# Introduction

In this notebook we introduce the methodology of using an open source language model (classifier) to classify strings into a set of arbitrary categories. 

The language model we will use is pretrained on a large dataset (just like the models underpinning OpenAI's recently famous ChatGPT interface). This model in particular has been trained and released by Facebook and has been optimized on the task of classification instead of text generation, but the underlying techniques are similar. It therefore is able to perform the tasks we want directly out-of-the-box without any further tweaking!

Classification is the act of assigning a probability between one and zero to a (set of) label(s) being applicable to a string of text. 

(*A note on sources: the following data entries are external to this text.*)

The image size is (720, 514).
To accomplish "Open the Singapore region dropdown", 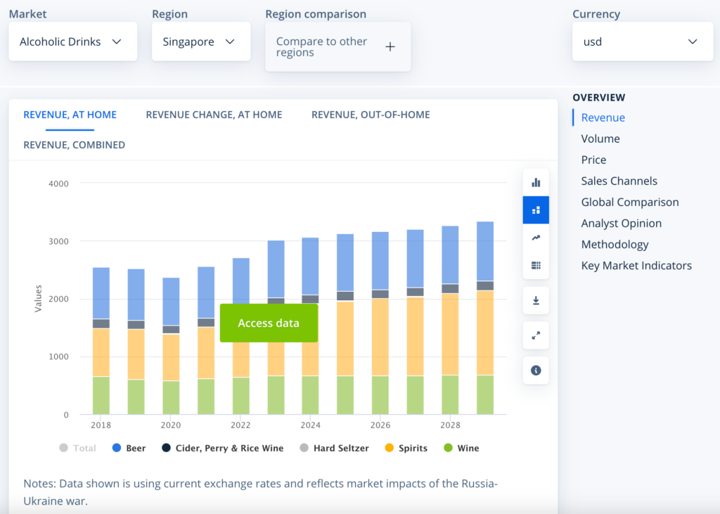I will click(201, 41).
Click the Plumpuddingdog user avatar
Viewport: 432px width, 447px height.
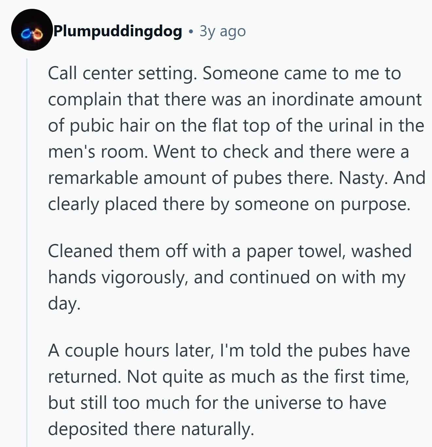pos(32,30)
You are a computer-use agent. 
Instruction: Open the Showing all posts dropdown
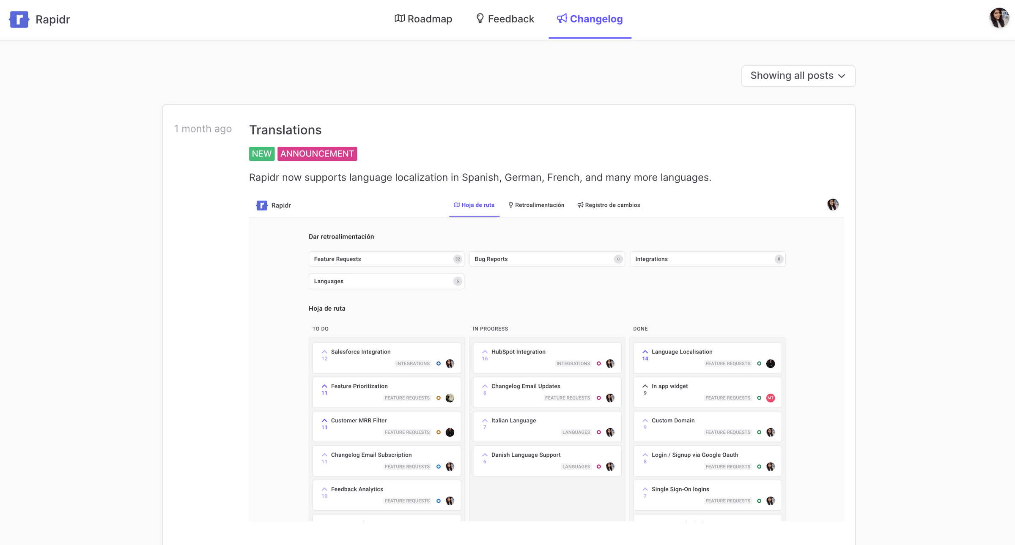coord(798,76)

To give an example, the sentence "The sun is out today." seems pretty happy. If a person were asked to give it a score on "happiness", they might assign it a score of 90%. But what about the sentence "It is raining outside.."? That perhaps should score only 10%, if not lower. The language model we use will be able to draw similar conclusions automatically based on it's understanding of the English language.

Let's get started!

# Setup

In [9]:
# Import the pipeline helper from the transformers package, which we will use to load our model
from transformers import pipeline

In [10]:
# Download and instantiate the facebook/bart-large-mlni model and pipeline. The first time this cell runs, it downloads a large file containing the model weights (1.5GB of parameters all in all!). 
# Let it finish and from then on it will be cached on disk.

# Stay aware that this model instantiation uses a lot of memory/RAM, as it has to load the full 1.5GB of model parameters. If you load the model as below in several notebooks at the same time, you might overload your box. 
# To avoid this, when you're done with a notebook, close it's "kernel" on the left side of the Jupyterlabs interface (The second icon. circle with a square inside, selects the active kernels). This unloads the model from memory.

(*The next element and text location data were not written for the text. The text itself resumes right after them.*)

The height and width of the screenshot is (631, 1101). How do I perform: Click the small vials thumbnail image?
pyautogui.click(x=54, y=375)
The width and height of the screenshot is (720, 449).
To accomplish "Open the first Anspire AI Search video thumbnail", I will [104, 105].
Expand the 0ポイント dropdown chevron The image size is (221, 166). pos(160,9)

c = pipeline('zero-shot-classification', model='facebook/bart-large-mnli')

# Testing whether a label is applicable

Let's see if we can replicate the ideas above. Is the sentence "The sun is out today!" indeed classifiably happy?

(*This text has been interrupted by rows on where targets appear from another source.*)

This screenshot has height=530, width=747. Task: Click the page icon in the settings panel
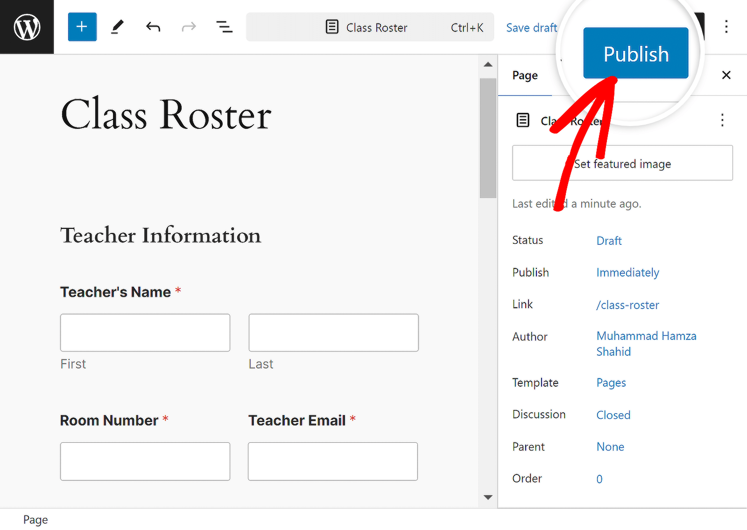pos(523,120)
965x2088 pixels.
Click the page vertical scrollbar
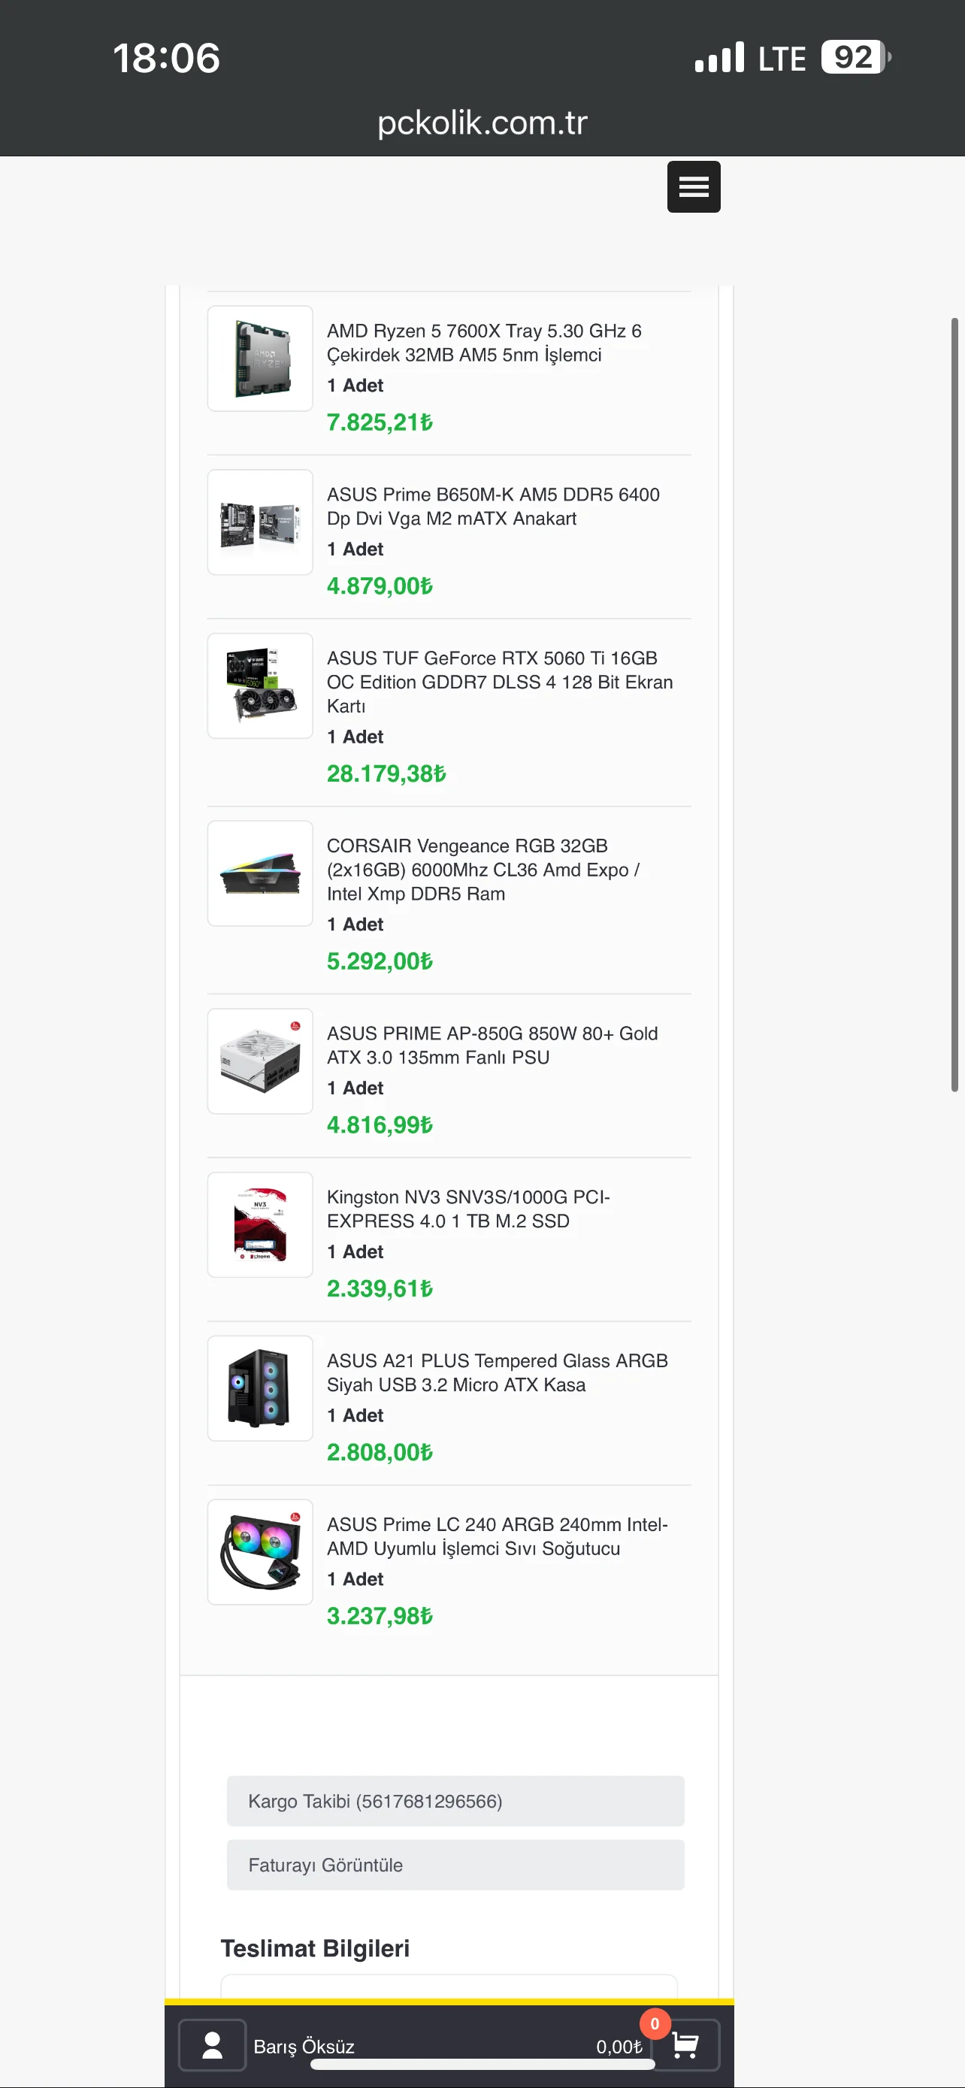tap(954, 705)
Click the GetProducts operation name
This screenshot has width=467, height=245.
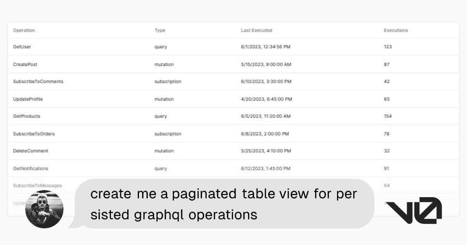26,116
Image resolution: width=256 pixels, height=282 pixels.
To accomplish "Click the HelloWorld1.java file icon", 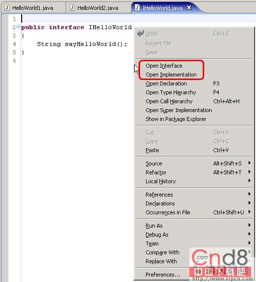I will click(7, 8).
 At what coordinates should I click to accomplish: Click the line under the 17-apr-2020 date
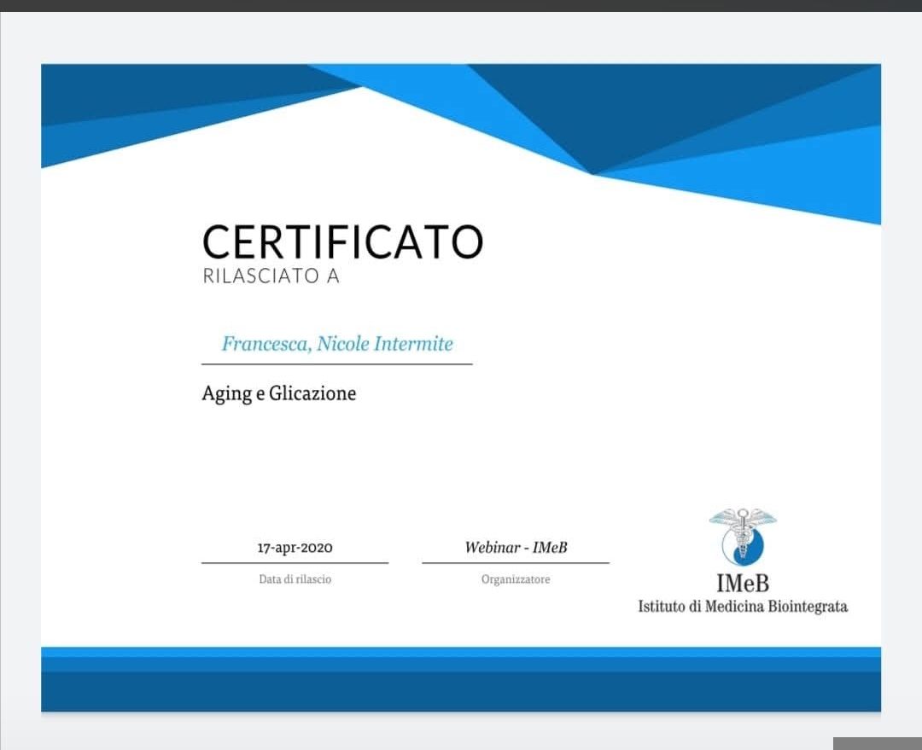(295, 563)
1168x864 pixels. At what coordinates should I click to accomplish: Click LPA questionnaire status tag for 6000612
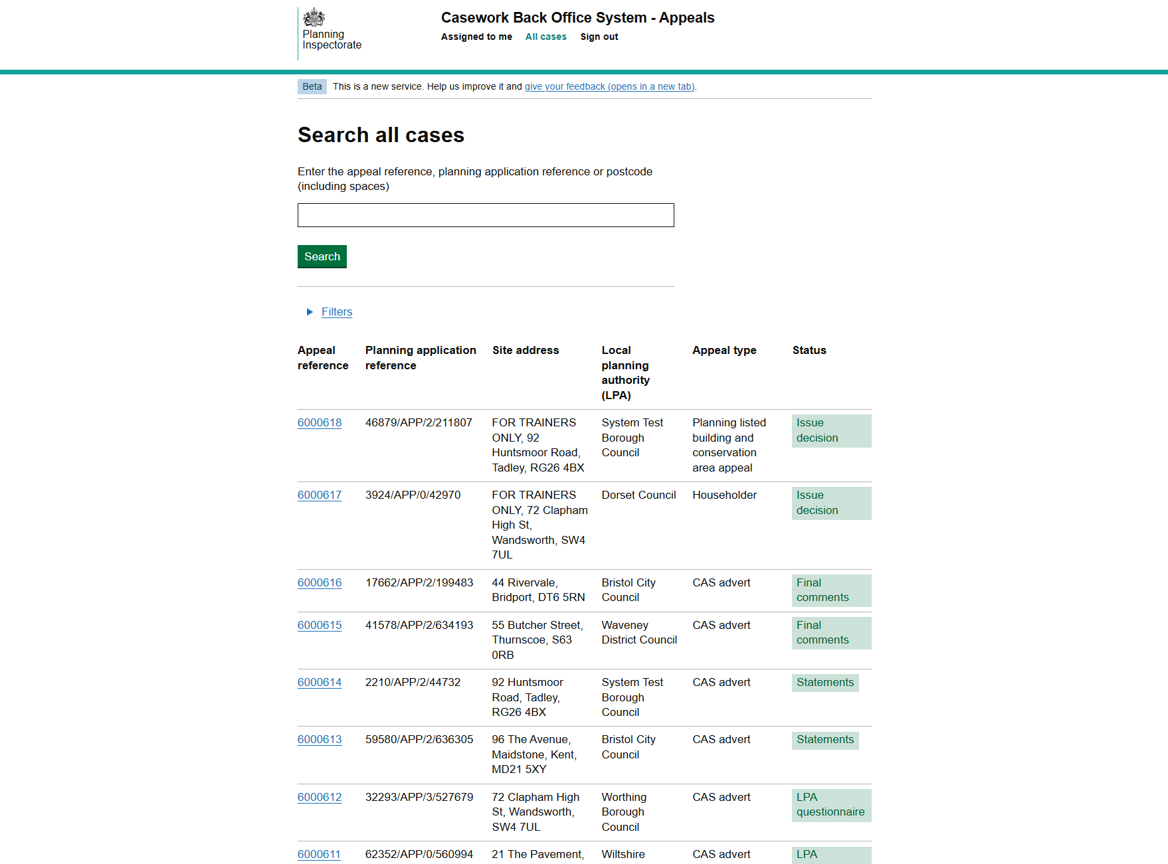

To do so, we use the defined interface of our classifier, which takes (at least) the following arguments: a sentence, a list of labels.

Perhaps it's easier to just look at an example!

In [11]:
c('The sun is out today :)', ['Happy'])

{'sequence': 'The sun is out today :)',
 'labels': ['Happy'],
 'scores': [0.9907214641571045]}

Great result! It looks like our sentence is indeed very happy. With a score of almost 96%, it doesn't get much happier than that.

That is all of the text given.